Rewrite the records below with "column header" changed to "column heading" and nothing else altered. Omit the pictures from your version.

• Records about locating elements on screens
begin
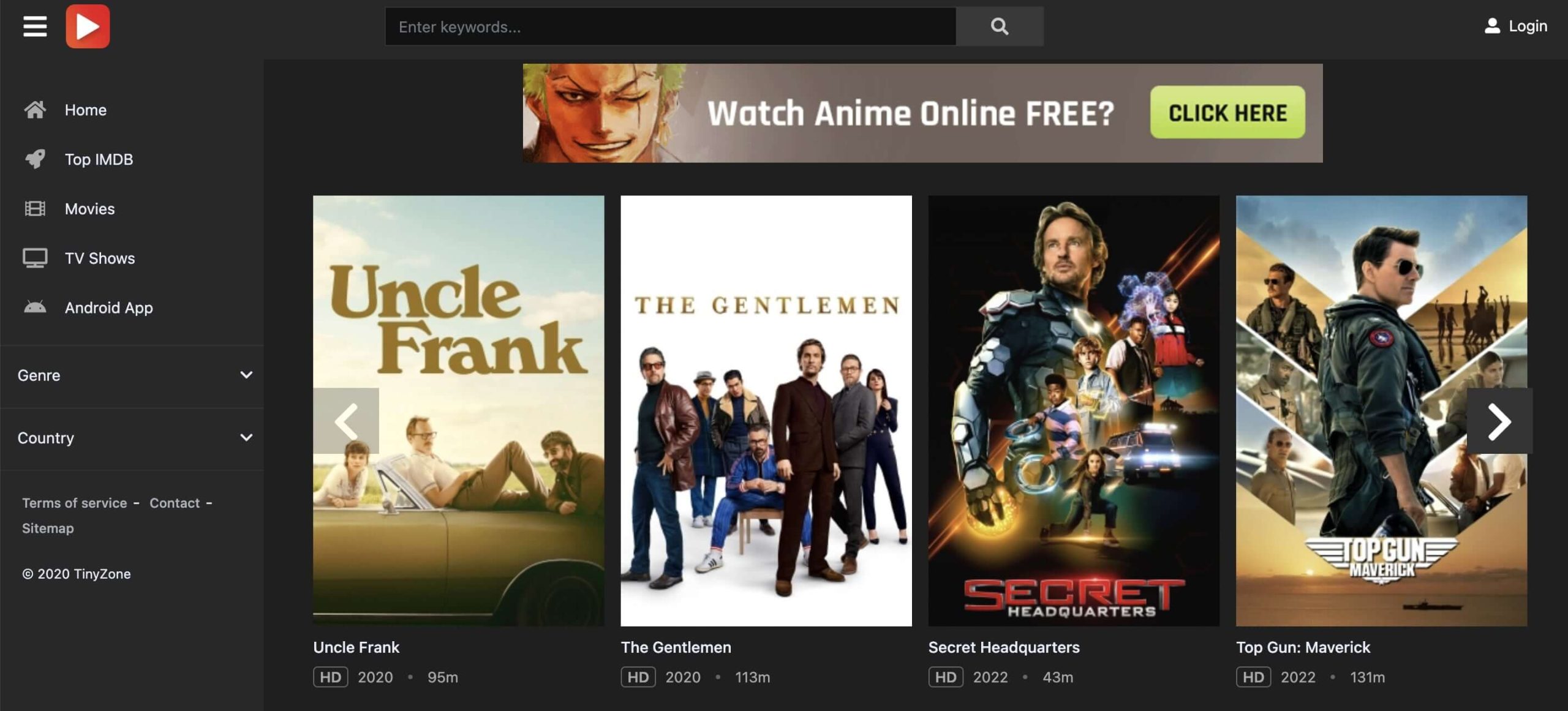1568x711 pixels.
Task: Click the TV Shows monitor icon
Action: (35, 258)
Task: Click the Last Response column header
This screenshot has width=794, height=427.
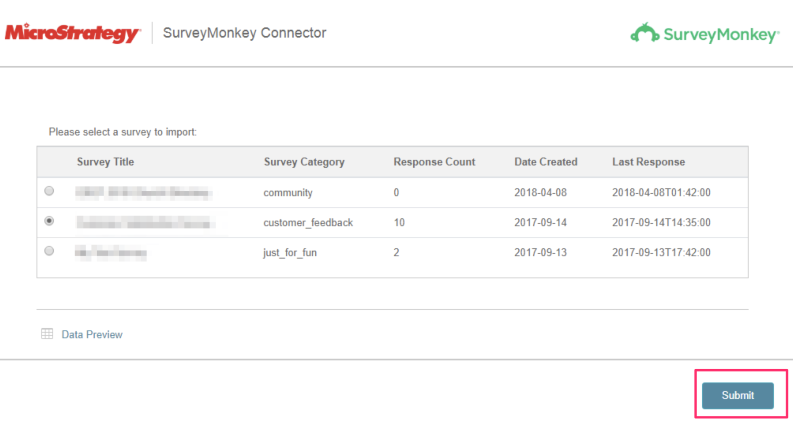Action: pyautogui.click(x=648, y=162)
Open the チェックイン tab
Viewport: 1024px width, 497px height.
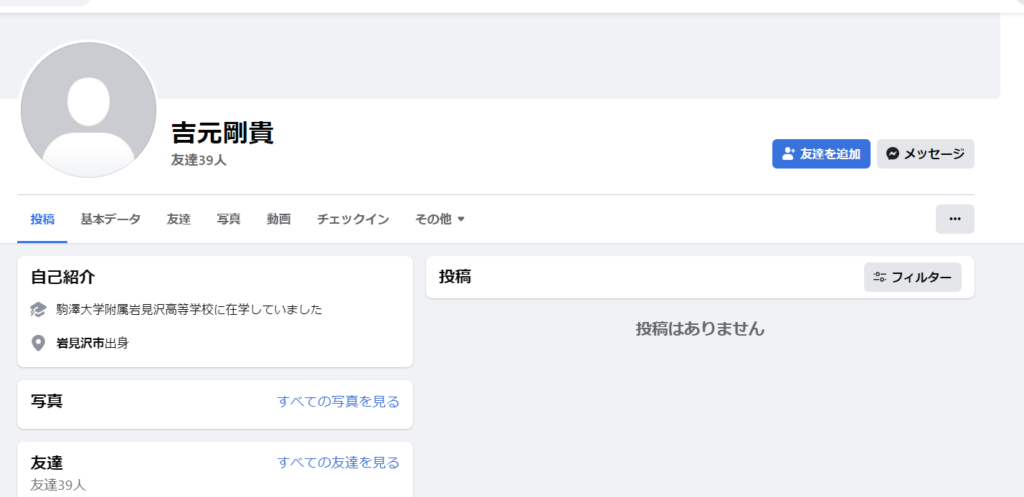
end
• Task output
1568x711 pixels.
Task: Click the TV Shows monitor icon
Action: (35, 258)
Task: Click the Last Response column heading
This screenshot has width=794, height=427.
Action: pyautogui.click(x=648, y=162)
Open the チェックイン tab
Viewport: 1024px width, 497px height.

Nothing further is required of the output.